Two years after the success of his first solo exhibition in Paris and following the critically acclaimed Kochi-Muziris Biennale 2014 that he curated, Mumbai-based artist Jitish Kallat returns to France with an exhibition titled The Infinite Episode.

The exhibition brings together an assembly of conceptual and sensory propositions through a suite of new drawings, sculptures, photo-pieces and video. Seen throughout the exhibition are the themes of time, sustenance, sleep, along with an interplay of scales and proximities, and evocations of the celestial; preoccupations that have recurred across his wide-ranging work.

Reminiscent of unknown neural networks, constellations or sacred geometries, the series of new drawings titled Wind Study (The Hour of the Day of the Month of the Season), become a device to read the complex forces of nature that inhabit the space and time of the artwork. A graphite drawing is overlaid one line at a time with an inflammable liquid and set aflame; the meditative drawings become registers of invisible atmospheric flows, transcripts a silent conversation between wind and fire. In the seven-part lenticular photographic work Sightings D9M4Y2015 close details of the surfaces of fruits and their negatives, begin to appear like telescopic snapshots of cosmic supernova explosions, contemplating the macro as manifesting within the micro. The sculpture titled The Infinite Episode is an assembly of ten sleeping vertebrates; a cosmic dormitory wherein their bodily sizes are equalized in their state of sleep. In the single-channel video Infinitum (here after here), 30 rotis (round Indian breads) morph with the waxing and waning images of the moon, connecting notions of the body, sustenance, the astral and the sky. Flowchart, an hexagonal vitrine displaying working drawings, watercolours, tea-washes, gouaches and sculptural elements appears as a nursery to culture speculations and advance inquiries, a map of artistic meanderings.

Adding yet another dimension to the exhibition is a parallel viewing of two seminal pieces from Kallat’s oeuvre, dating back from 2009, at Impasse Beaubourg space, across the street. Annexation is a large sculpture clad in black-lead teeming with animals united in their need to survive, while the video titled Forensic Trail of the Grand Banquet invokes a journey through space, wherein planetary and stellar formations, galactic clusters and nebulae are replaced by numerous x-ray scans of food.
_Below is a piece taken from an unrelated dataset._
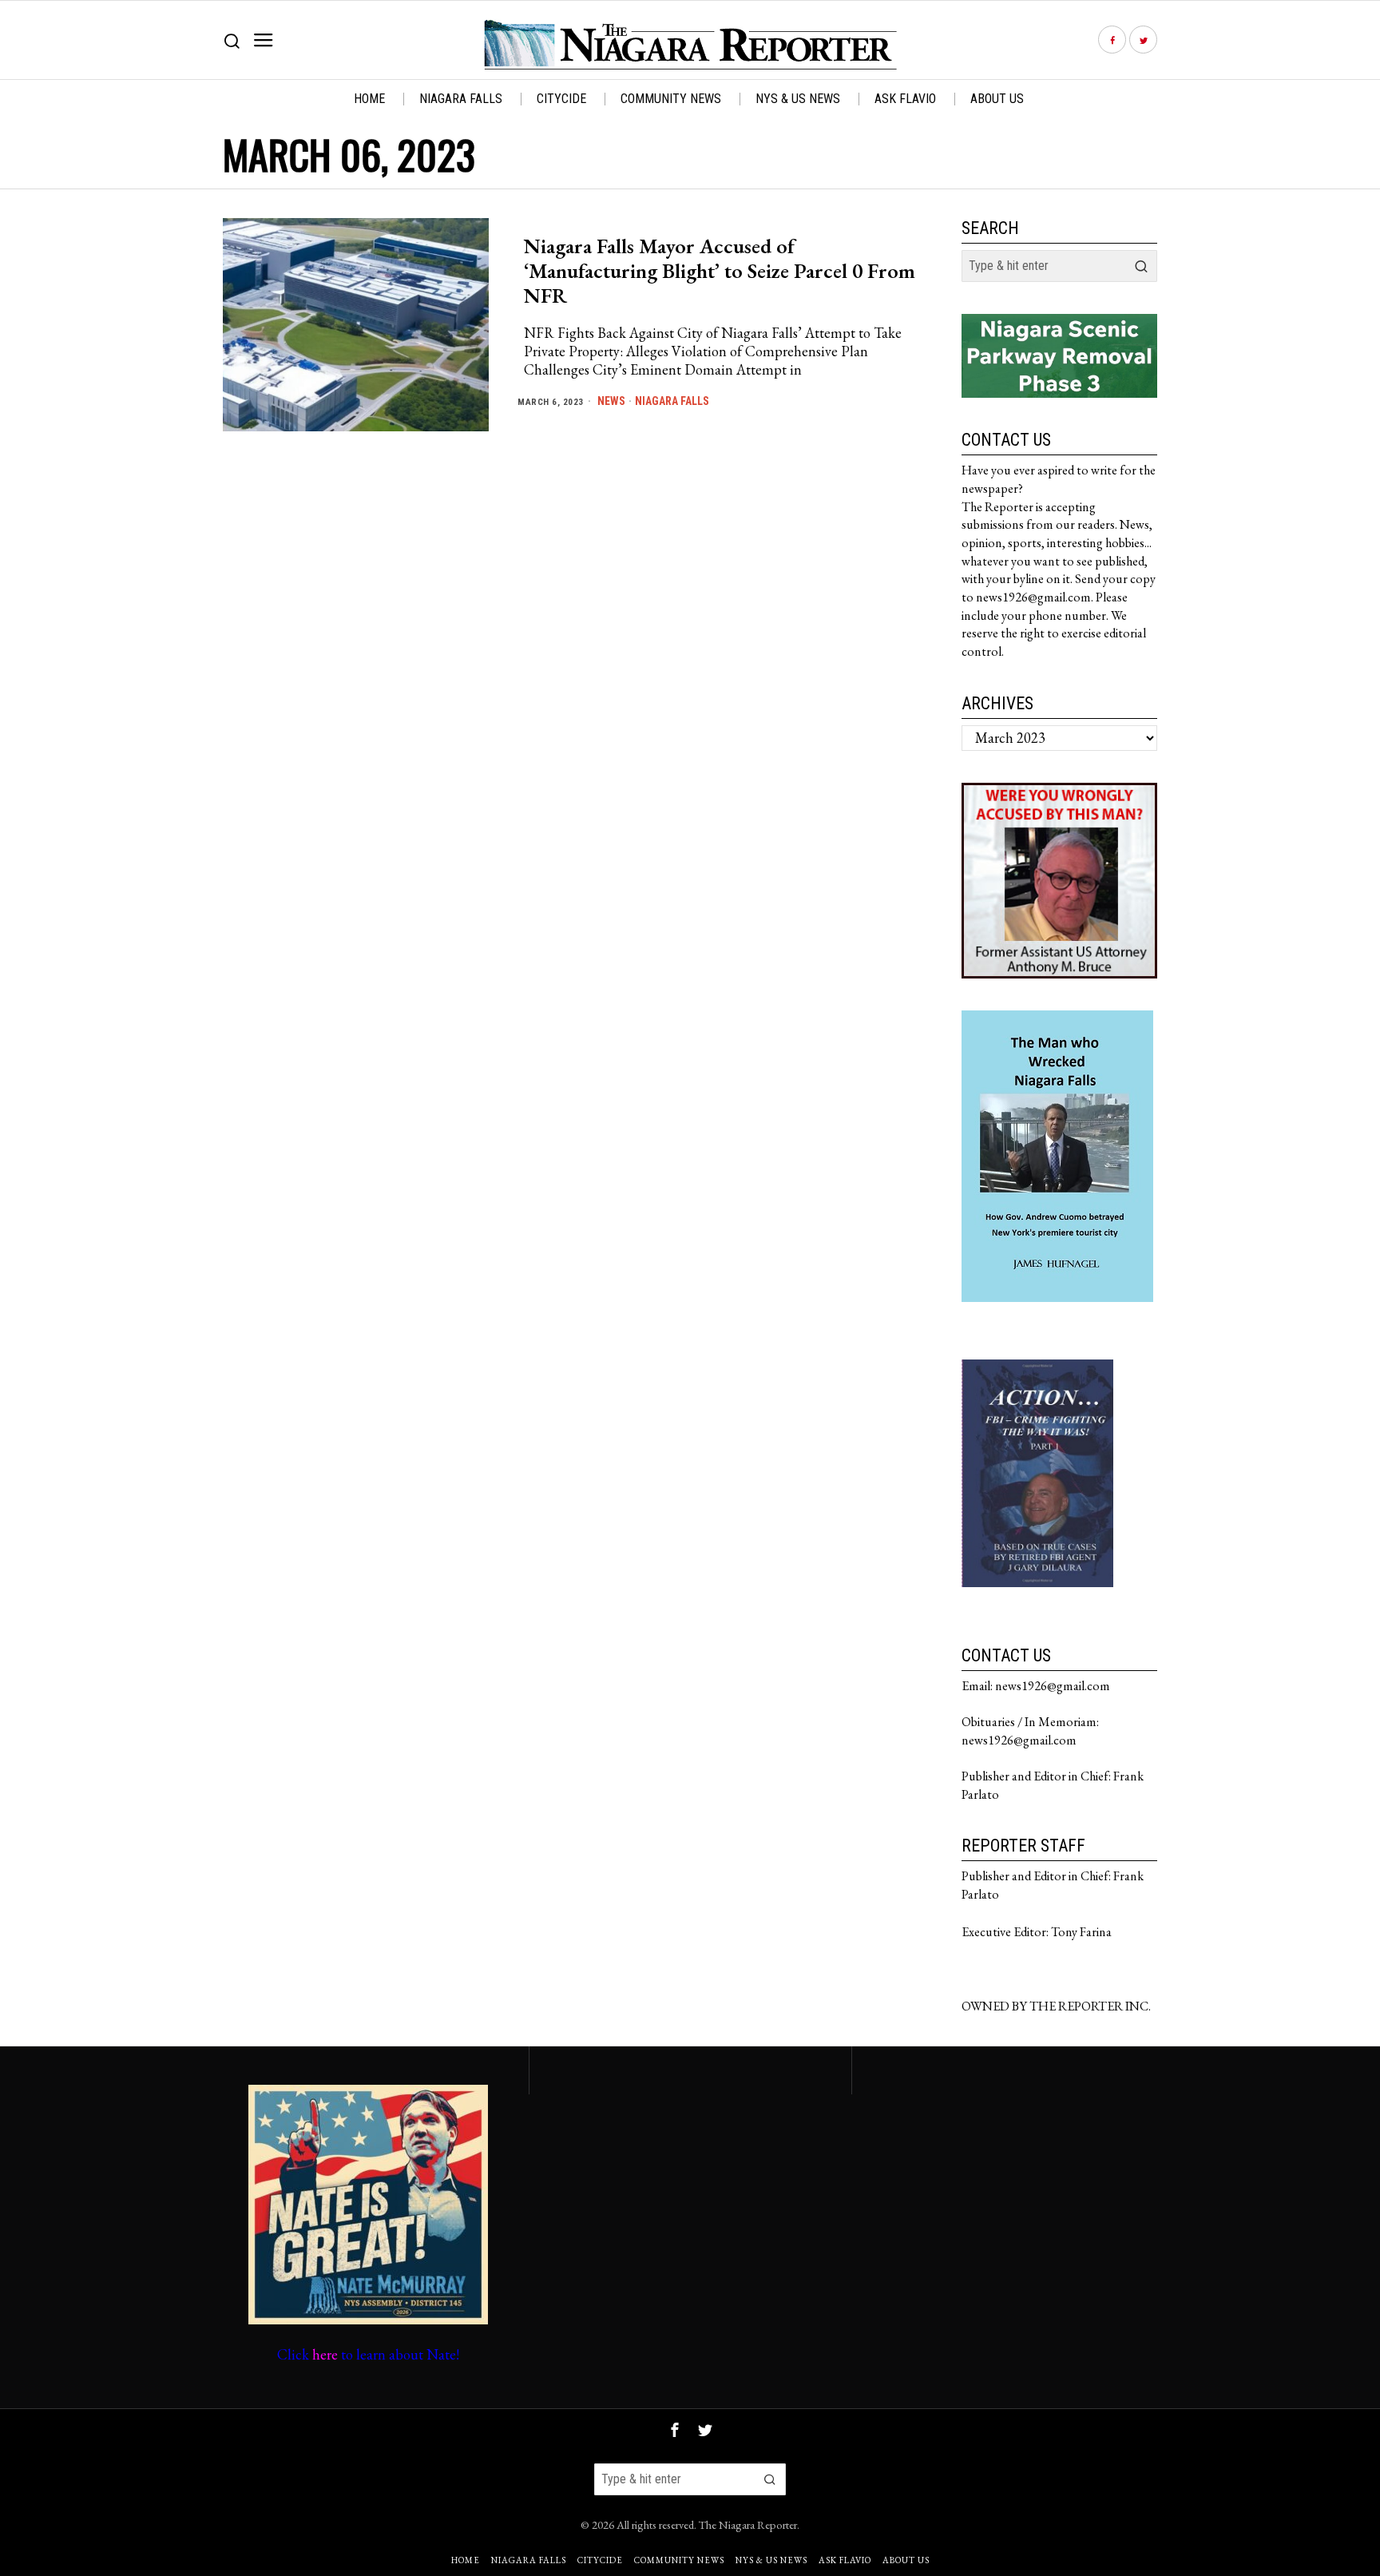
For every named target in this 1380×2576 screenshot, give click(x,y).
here (325, 2354)
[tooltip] (1112, 40)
On the occasion of the show, Galerie Templon will be publishing the first catalogue in French (bilingual English) dedicated to Jitish Kallat, available mid-October 2015, with texts from Prof Homi Bhabha and Chantal Pontbriand.
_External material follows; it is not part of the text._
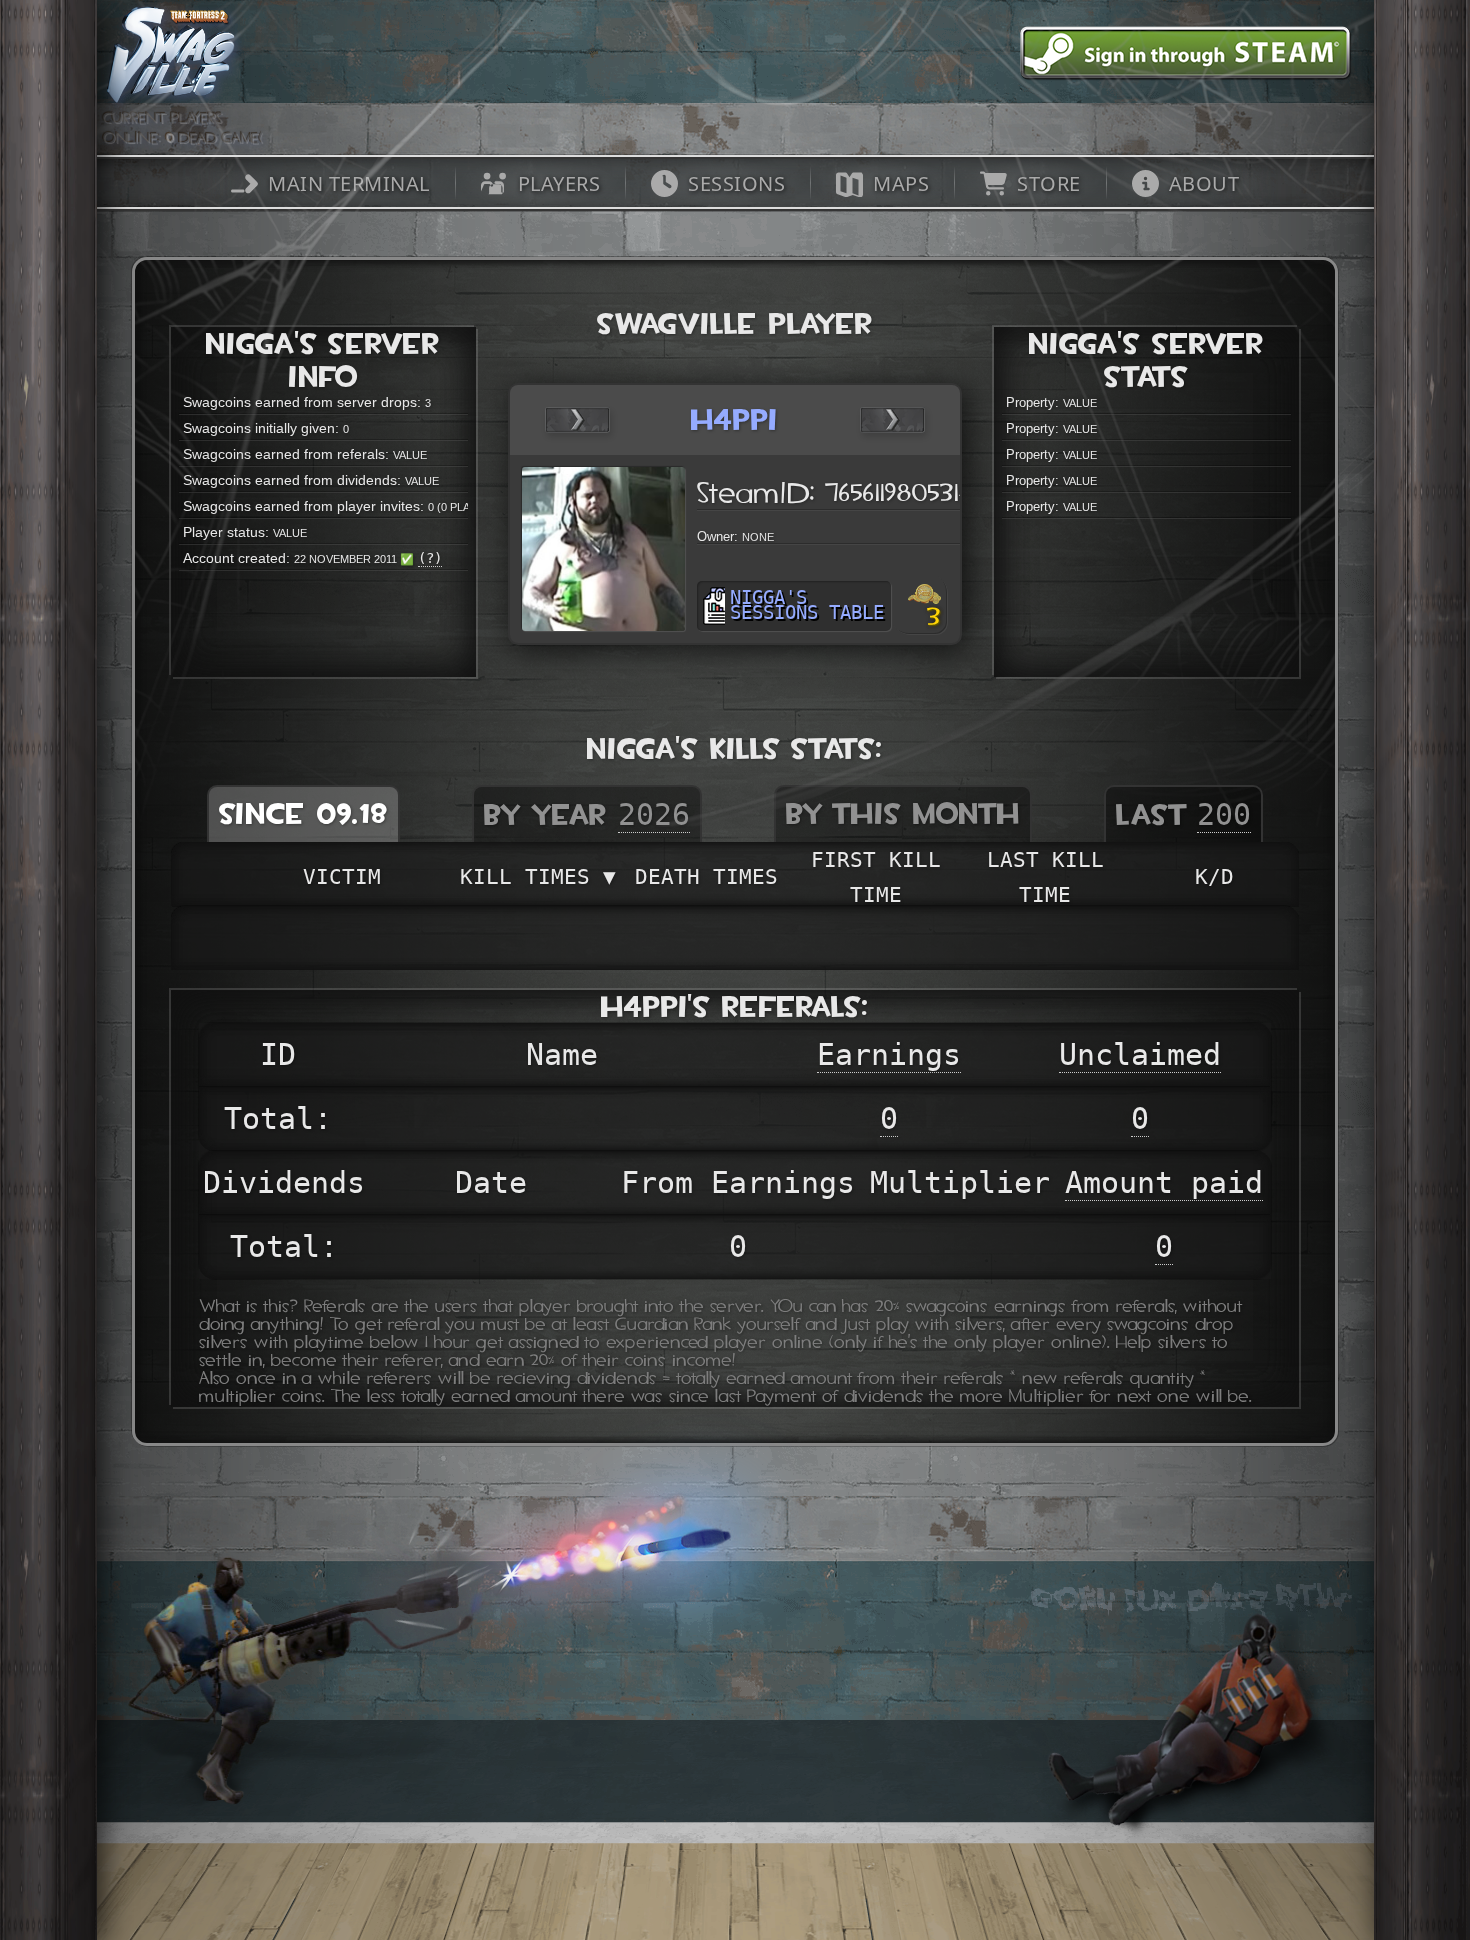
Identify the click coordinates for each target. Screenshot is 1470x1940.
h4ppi (734, 419)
Jitish Kallat was born in Mumbai in 1974, the city where he lives and works. He has been exhibited widely at museums and institutions, including Palais des Beaux-Arts (Brussels, 2006), ZKM (Karlsruhe, 2007), Kunstmuseum (Bern, 2007), Tate Modern and the Serpentine Gallery (London, 2008), Mori Art Museum (Tokyo, 2008), the Gemeente Museum (The Hague, 2009), Martin Gropius Bau (Berlin, 2009), Musée national d’art moderne – Centre Pompidou (Paris, 2011), MAXXI (Rome, 2012). His work has been part of the Havana Biennale, Gwangju Biennale, Asia Pacific Triennale, Guangzhou Triennale, and the Kiev Biennale amongst others. His recent solo exhibitions at museums include The Art Institute of Chicago (2010-11), Bhau Daji Lad Museum in Mumbai (2011), Ian Potter Museum of Art in Melbourne (2012-2013) and San Jose Museum of Art (2013). Currently he has an ongoing solo exhibition titled ‘Jitish Kallat: Public Notice 2’ at the Art Gallery of New South Wales in Sydney.He was the curator and artistic director of the second edition of the Kochi-Muziris Biennale in 2014.